Aslında Türkiye'de devlet de konunun farkında. Yenilenebilir Enerji Genel Müdürülüğü, Tarım Bakanlığı, Çevre ve Şehircilik Bakanlığı gibi kurum ve kuruluşlar da konu üzerinde çalışmalar yürütüyor.

Şu anda ne tür adımlara ihtiyaç var?

Türkiye'de biyokütle potansiyeli çok yüksek ama toplanabilir durumdaki kısım az. Çünkü hayvancılık dağınık, atıklar konsolide bir sistemle toparlanıp işleme tesislerine getirilemiyor. Bunun için bir devlet politikası lazım. Hayvansal ve tarımsal atıkların organize şekilde toplanmasının yolu bulunmalı. Ayrıca ormanlara zarar vermeden, onların daha sağlıklı hale gelmesini de sağlayacak şekilde oradaki atıl biyokütlenin değerlendirilmesi lazım. Tüm bunlar yapılırsa 10 yılda, rahatlıkla büyük ölçekli 3000 adet biyokütle tesisine ulaşırız. Böylece hem ormancılık, hem hayvancılık gelişir, hem de tarım hızla büyür. Rusya'dan aldığımız doğalgaz kadar gazı kendi kaynaklarımızla sağlamış oluruz...

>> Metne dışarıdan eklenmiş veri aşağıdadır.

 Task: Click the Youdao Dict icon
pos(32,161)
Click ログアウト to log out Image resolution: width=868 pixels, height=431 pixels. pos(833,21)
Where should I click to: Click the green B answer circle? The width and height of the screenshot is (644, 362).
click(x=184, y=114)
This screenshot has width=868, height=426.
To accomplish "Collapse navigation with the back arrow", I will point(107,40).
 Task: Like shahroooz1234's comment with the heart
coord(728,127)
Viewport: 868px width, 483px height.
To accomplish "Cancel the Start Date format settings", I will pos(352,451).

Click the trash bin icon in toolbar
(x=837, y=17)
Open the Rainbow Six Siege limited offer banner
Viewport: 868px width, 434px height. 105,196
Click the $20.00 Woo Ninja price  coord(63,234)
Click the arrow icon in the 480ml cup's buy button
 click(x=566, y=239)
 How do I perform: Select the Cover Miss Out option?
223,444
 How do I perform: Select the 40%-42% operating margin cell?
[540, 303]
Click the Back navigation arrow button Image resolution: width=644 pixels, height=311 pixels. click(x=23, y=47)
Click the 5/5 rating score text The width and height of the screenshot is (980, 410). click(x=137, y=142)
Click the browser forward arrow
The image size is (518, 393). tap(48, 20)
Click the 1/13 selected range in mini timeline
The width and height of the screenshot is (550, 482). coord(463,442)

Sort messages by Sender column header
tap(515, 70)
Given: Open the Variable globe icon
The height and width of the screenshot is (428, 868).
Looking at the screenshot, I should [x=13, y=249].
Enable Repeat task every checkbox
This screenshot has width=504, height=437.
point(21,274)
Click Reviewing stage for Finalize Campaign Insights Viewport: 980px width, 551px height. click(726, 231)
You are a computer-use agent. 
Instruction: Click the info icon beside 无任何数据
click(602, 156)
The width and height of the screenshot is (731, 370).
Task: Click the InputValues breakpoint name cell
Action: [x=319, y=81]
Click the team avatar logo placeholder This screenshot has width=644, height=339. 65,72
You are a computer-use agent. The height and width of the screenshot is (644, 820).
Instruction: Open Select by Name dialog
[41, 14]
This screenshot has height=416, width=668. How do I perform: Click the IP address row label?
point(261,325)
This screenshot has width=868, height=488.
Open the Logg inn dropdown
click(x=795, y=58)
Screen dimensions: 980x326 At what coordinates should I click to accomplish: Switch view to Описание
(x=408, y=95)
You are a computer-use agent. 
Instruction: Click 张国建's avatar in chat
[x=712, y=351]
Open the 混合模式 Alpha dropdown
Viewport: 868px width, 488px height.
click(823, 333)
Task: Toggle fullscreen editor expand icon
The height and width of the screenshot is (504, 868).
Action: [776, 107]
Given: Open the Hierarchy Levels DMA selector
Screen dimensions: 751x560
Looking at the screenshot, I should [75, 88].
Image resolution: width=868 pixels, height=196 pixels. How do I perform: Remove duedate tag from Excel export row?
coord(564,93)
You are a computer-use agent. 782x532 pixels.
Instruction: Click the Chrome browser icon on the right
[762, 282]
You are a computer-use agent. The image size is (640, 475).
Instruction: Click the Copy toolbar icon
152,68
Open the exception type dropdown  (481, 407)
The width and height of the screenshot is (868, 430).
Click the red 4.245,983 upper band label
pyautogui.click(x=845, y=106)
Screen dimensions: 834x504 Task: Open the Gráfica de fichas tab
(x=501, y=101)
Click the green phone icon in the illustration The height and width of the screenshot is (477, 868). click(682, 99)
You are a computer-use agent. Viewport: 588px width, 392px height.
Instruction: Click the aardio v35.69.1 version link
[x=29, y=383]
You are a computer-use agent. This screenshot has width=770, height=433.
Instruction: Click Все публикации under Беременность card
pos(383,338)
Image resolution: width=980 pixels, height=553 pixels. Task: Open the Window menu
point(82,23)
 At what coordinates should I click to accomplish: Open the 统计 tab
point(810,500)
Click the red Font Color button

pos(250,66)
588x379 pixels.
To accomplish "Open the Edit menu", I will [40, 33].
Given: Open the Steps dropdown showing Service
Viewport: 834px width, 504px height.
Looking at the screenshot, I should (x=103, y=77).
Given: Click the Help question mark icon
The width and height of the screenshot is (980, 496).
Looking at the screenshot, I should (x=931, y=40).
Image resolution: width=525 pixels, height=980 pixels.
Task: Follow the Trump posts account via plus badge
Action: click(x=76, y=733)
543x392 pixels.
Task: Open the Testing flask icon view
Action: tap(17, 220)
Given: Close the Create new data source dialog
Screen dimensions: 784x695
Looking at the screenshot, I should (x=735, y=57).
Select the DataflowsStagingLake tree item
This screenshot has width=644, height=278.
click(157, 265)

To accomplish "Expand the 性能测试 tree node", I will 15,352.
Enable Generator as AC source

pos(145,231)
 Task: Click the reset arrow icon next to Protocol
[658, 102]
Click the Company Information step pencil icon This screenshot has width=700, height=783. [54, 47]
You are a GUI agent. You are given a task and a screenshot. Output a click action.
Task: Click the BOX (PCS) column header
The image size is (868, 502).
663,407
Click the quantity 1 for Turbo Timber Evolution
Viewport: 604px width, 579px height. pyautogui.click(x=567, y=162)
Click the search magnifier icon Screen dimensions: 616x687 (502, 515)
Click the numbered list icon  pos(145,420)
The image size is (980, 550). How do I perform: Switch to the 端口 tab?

GERİ DÖNÜŞÜ EN KISA ENERJİ YATIRIMI

Bu tesisten bir tane kurmak istesek, yatırım ne kadar sürede geri döner?

Genel olarak biyogaz tesislerinin geri dönüş süreleri 7-8 senedir. Yerli teknolojiyle yaptığımız bizim biyogaz ve gübre tesisi ise yaklaşık 4-5 sene içinde kendini amorti ediyor. Bu fark, diğer firmaların biyogaz ve gübre üretimini bizim kadar birbirine entegre etmeyişinden kaynaklanıyor. Eğer doğru hammaddeye sahipseniz, geri dönüşü en kısa süren yatırım türlerinden biri biyogazdır.

Yerli teknoloji dediniz, onu nereden aldınız?

Gönen’deki Altaca Çevre ve Enerji Kompleksi’nde kullanılan teknoloji yüzde 100 yerli. Bu teknolojiyi Gebze Ornganize Sanayi Bölgesi'ndeki Teknopark'ta kendimiz geliştirdik. Üniversite sanayi işbirliği ile geliştirilmiş bir teknoloji. TÜBİTAK ile birlikte yaptığımız sentetik sıvı petrol projesinin de bu projenin gelişmesinde büyük katkıları oldu. Hem sistem Türkiye şartlarına uygun çalışıyor, hem de buradaki girdi türlerine uygun esnek bir prosese sahip.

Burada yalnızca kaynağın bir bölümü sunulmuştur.